> GIVEN PASSAGE
8 months ago
Read our Fantasy Premier League Wildcard guide for the full understanding of how the chip works, when, and why use it. We will look in detail at how to use this ultimate fantasy weapon effectively and help you significantly improve your overall score at the end of the FPL season. Let's dive deeper.
In FPL, players are given one free transfer per week (which you may save to use before the subsequent game week), with each additional transfer incurring a penalty of –4 points. For instance, in case you have one free transfer available but make 3 transfers in a single game week, you are going to have 8 points subtracted from your overall score.
Wildcard allows you to make unlimited transfers without suffering point deductions, enabling fantasy football players to overhaul their squads without the crippling effect of point deductions.
As I have already mentioned, a Wildcard enables you to make unlimited free transfers between game week deadlines. You should play a Wildcard when you feel like making numerous changes to the team of yours. For instance, if your team is underperforming or has suffered a great number of injuries.
When altering your squad with a Wildcard, you have to stay within the current budget restraints. Do not think you are given an unlimited budget when making use of a Wildcard!
The fantasy league wildcard chip may be utilized twice a season, once in the first part of the season (before Sat 28 December,14:30, in the season of 2019/20), and the other time in the other half of the season. If you fail or forget to use a Wildcard in the first part of the season, it is expended and does not roll over to be used with your other one in the second part of the season.
Wildcards are triggered on the transfers page of your FPL team but do not activate until you've made and confirmed your transfers.
Follow these steps to play a Wildcard in your Fantasy Premier League:
1. Go to transfers by clicking the "Transfers" tab of the menu.
2. Remove all the players you want to get rid of. Do this by clicking the 'X' near a player's jersey. The number of points you lose will be displayed in a box at the center of the screen.
3. Once you have transferred more than 2 players out, a button 'Play Wildcard becomes active. You will find it next to 'Auto Pick' and 'Reset' buttons just above your team screen.
4. When you click the Wildcard button, a pop-up window will remind you that the Wildcard won't be activated until the transfers are made and confirmed.
5. Choose new players to replace the ones not needed in your team any longer and click 'Make Transfers'. Another box will pop up to confirm whether you really want to play the Wildcard.

> EXERCISE TASKS
**1.** In the Wildcard guide, what penalty does each transfer beyond the free one carry?
**2.** Continue the Wildcard guide after its final step.
The entries after the Wildcard guide have no connection to it.

> DATASET EXTRACT

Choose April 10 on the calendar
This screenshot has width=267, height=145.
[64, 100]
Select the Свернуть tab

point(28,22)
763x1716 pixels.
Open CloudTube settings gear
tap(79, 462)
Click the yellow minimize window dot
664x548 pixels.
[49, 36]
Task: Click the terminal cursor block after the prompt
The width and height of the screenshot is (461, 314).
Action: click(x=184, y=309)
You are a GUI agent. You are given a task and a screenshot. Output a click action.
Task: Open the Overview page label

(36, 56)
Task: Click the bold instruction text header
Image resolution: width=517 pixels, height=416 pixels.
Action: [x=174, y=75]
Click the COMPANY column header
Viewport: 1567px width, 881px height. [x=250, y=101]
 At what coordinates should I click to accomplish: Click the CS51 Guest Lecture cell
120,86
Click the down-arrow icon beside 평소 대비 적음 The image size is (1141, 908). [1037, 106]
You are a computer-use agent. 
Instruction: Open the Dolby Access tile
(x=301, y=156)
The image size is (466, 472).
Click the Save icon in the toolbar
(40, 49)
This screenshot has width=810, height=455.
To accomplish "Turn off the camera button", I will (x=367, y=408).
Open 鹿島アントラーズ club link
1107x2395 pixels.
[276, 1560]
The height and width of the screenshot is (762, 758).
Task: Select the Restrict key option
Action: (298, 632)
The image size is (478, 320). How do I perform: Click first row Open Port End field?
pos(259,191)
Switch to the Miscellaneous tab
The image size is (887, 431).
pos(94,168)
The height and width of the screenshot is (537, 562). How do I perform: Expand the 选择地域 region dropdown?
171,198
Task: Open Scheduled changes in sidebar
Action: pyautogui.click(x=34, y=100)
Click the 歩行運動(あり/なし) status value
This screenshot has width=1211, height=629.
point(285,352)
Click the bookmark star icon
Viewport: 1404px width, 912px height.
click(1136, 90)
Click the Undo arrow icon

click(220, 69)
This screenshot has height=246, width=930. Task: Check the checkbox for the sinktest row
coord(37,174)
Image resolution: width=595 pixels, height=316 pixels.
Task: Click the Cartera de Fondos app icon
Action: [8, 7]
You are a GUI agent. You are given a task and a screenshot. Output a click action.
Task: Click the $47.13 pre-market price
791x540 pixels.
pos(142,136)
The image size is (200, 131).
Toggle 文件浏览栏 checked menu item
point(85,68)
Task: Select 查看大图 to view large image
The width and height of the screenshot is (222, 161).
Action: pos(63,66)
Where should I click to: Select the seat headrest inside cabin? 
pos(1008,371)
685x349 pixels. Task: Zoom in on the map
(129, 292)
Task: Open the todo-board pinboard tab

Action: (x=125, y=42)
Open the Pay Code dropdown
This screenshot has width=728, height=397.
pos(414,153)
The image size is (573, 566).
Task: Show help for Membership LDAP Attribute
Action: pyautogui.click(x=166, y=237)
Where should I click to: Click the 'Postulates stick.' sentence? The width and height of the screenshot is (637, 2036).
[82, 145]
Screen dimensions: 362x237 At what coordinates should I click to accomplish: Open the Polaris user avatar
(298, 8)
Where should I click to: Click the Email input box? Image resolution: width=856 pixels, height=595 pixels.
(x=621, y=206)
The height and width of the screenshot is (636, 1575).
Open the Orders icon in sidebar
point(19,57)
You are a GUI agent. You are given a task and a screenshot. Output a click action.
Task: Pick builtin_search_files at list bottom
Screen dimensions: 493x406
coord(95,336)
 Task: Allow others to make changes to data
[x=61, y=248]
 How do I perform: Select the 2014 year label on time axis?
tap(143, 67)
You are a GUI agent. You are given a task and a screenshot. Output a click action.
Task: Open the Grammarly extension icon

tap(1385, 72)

> OUTPUTS FOR THE TASKS
**1.** Each additional transfer costs 4 points.

**2.**
6. Click 'Confirm Transfers (and Play Wildcard )' in case you are sure. You now have till the next game week deadline to tinker with your squad and make any corrections you want.
To be able to enable your chip effectively you should know a set of simple FPL Wildcard rules. As we have already mentioned — you can use it twice per season, whenever you feel your team is in need of some significant changes. However, you should always keep in mind the following rules:
There are two major views regarding the issue of using a Wildcard. There are those who profess using it early on — within the first six Gameweeks. The other point of view is to utilize it as close to the very first wildcard deadline as possible.
The reasoning behind making use of the chip early on is that many things become clear after the first six Gameweeks. You understand which teams have started the season well, which players are on fire and what cheap players are a must-own. If you do not have a certain player at the beginning of the season and he starts lighting the world on fire, the wildcard in Fantasy Premier League in the early stages of the season will allow you to snap him up along with other in-form players you might have missed out on. The Wildcard is the only method to completely overhaul the team of yours if things do not start particularly well for you.
The second benefit of an early Wildcard is increasing your team value.
At the start of a Gameweek, you are able to transfer out any players that are out of form, injured, or have poor forthcoming fixtures. If you manage to transfer in players who are currently on fire, your team value will increase over time. This happens because of the FPL economy. When a player is sold by many players during a Gameweek, his price will most likely drop. The same works the other way around. Players with most net transfer-ins are probably the ones to have their price increased. Once these in-demand players are in your team, they might still continue to increase in price and boost your team value. That means you have more money to spend in the future to alter your squad. There are always a lot of players at the beginning of the season targetted by many managers based on their form. The earlier you identify and buy these players, the better.
Good team value will surely pay dividends throughout the season as it gives you more transfer money. This is usually a big advantage as it allows you to have more premium players in your squad as the campaign unfolds.
There are always situations when a team plays a couple of tough opponents at the start of the season with more favorable fixtures straight after it. You could take advantage of such a situation in case you play your first wildcard early. For instance, Everton plays against Manchester United (A) and Liverpool (H) during the first two Gameweeks. The vast majority of teams will most likely be without Everton assets. In case you're playing your first Wildcard early, you could load up on Everton players when their fixtures start to be easier. Most of the teams will still be without any Everton assets, so you can jump ahead of the pack if they perform well straight away.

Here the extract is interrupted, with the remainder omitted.